(Collected data)
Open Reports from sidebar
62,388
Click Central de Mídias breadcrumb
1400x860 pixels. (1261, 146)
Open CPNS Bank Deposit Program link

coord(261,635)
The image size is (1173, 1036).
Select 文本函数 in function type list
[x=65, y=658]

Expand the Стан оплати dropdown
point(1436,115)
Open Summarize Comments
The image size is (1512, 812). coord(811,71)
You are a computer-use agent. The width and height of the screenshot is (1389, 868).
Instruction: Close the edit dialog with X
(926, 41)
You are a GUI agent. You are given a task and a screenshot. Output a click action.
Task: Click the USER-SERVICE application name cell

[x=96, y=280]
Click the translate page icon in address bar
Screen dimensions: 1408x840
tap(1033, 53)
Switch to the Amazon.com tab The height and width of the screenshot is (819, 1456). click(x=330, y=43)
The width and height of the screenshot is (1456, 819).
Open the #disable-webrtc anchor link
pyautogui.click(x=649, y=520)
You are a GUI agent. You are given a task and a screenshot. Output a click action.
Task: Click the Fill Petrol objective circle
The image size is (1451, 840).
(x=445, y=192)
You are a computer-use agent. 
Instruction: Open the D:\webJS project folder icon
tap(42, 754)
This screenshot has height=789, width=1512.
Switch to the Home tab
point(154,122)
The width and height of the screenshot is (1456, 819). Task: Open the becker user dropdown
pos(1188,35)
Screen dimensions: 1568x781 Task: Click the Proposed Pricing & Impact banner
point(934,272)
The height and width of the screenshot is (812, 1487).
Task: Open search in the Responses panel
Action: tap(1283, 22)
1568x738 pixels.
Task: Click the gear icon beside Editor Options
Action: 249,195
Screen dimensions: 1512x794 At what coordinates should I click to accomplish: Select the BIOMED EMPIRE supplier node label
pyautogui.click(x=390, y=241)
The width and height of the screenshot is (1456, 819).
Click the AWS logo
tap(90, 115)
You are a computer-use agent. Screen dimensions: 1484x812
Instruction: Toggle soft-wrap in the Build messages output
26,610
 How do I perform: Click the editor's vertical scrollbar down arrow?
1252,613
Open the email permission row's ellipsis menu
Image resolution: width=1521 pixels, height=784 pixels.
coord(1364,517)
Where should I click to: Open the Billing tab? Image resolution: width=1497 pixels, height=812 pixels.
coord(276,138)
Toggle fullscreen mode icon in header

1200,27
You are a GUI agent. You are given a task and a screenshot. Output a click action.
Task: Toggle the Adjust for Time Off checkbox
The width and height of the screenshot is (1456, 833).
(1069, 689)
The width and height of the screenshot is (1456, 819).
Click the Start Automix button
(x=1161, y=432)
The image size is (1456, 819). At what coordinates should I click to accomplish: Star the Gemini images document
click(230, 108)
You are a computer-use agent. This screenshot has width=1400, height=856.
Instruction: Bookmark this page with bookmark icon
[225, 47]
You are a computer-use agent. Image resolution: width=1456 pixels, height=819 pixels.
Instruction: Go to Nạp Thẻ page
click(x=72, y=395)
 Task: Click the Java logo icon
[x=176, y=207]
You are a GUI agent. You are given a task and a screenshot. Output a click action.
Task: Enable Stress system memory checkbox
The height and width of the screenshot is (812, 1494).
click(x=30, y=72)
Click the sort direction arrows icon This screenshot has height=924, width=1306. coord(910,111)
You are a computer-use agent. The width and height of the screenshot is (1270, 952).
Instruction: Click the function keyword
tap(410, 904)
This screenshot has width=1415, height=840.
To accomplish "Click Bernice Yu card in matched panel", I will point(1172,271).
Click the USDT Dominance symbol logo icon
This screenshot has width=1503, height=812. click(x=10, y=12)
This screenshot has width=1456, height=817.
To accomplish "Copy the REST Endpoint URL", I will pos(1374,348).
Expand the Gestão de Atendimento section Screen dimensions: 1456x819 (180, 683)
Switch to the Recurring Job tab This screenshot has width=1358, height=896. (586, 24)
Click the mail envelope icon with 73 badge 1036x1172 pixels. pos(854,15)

◆ **TASK STATEMENT**:
Each entry in the data should be restated exactly as it was written.

◆ **COMPLETED EXERCISE**:
Open Reports from sidebar
62,388
Click Central de Mídias breadcrumb
1400x860 pixels. (1261, 146)
Open CPNS Bank Deposit Program link

coord(261,635)
The image size is (1173, 1036).
Select 文本函数 in function type list
[x=65, y=658]

Expand the Стан оплати dropdown
point(1436,115)
Open Summarize Comments
The image size is (1512, 812). coord(811,71)
You are a computer-use agent. The width and height of the screenshot is (1389, 868).
Instruction: Close the edit dialog with X
(926, 41)
You are a GUI agent. You are given a task and a screenshot. Output a click action.
Task: Click the USER-SERVICE application name cell

[x=96, y=280]
Click the translate page icon in address bar
Screen dimensions: 1408x840
tap(1033, 53)
Switch to the Amazon.com tab The height and width of the screenshot is (819, 1456). click(x=330, y=43)
The width and height of the screenshot is (1456, 819).
Open the #disable-webrtc anchor link
pyautogui.click(x=649, y=520)
You are a GUI agent. You are given a task and a screenshot. Output a click action.
Task: Click the Fill Petrol objective circle
The image size is (1451, 840).
(x=445, y=192)
You are a computer-use agent. 
Instruction: Open the D:\webJS project folder icon
tap(42, 754)
This screenshot has height=789, width=1512.
Switch to the Home tab
point(154,122)
The width and height of the screenshot is (1456, 819). Task: Open the becker user dropdown
pos(1188,35)
Screen dimensions: 1568x781 Task: Click the Proposed Pricing & Impact banner
point(934,272)
The height and width of the screenshot is (812, 1487).
Task: Open search in the Responses panel
Action: tap(1283, 22)
1568x738 pixels.
Task: Click the gear icon beside Editor Options
Action: 249,195
Screen dimensions: 1512x794 At what coordinates should I click to accomplish: Select the BIOMED EMPIRE supplier node label
pyautogui.click(x=390, y=241)
The width and height of the screenshot is (1456, 819).
Click the AWS logo
tap(90, 115)
You are a computer-use agent. Screen dimensions: 1484x812
Instruction: Toggle soft-wrap in the Build messages output
26,610
 How do I perform: Click the editor's vertical scrollbar down arrow?
1252,613
Open the email permission row's ellipsis menu
Image resolution: width=1521 pixels, height=784 pixels.
coord(1364,517)
Where should I click to: Open the Billing tab? Image resolution: width=1497 pixels, height=812 pixels.
coord(276,138)
Toggle fullscreen mode icon in header

1200,27
You are a GUI agent. You are given a task and a screenshot. Output a click action.
Task: Toggle the Adjust for Time Off checkbox
The width and height of the screenshot is (1456, 833).
(1069, 689)
The width and height of the screenshot is (1456, 819).
Click the Start Automix button
(x=1161, y=432)
The image size is (1456, 819). At what coordinates should I click to accomplish: Star the Gemini images document
click(230, 108)
You are a computer-use agent. This screenshot has width=1400, height=856.
Instruction: Bookmark this page with bookmark icon
[225, 47]
You are a computer-use agent. Image resolution: width=1456 pixels, height=819 pixels.
Instruction: Go to Nạp Thẻ page
click(x=72, y=395)
 Task: Click the Java logo icon
[x=176, y=207]
You are a GUI agent. You are given a task and a screenshot. Output a click action.
Task: Enable Stress system memory checkbox
The height and width of the screenshot is (812, 1494).
click(x=30, y=72)
Click the sort direction arrows icon This screenshot has height=924, width=1306. coord(910,111)
You are a computer-use agent. The width and height of the screenshot is (1270, 952).
Instruction: Click the function keyword
tap(410, 904)
This screenshot has width=1415, height=840.
To accomplish "Click Bernice Yu card in matched panel", I will point(1172,271).
Click the USDT Dominance symbol logo icon
This screenshot has width=1503, height=812. click(x=10, y=12)
This screenshot has width=1456, height=817.
To accomplish "Copy the REST Endpoint URL", I will pos(1374,348).
Expand the Gestão de Atendimento section Screen dimensions: 1456x819 (180, 683)
Switch to the Recurring Job tab This screenshot has width=1358, height=896. (586, 24)
Click the mail envelope icon with 73 badge 1036x1172 pixels. pos(854,15)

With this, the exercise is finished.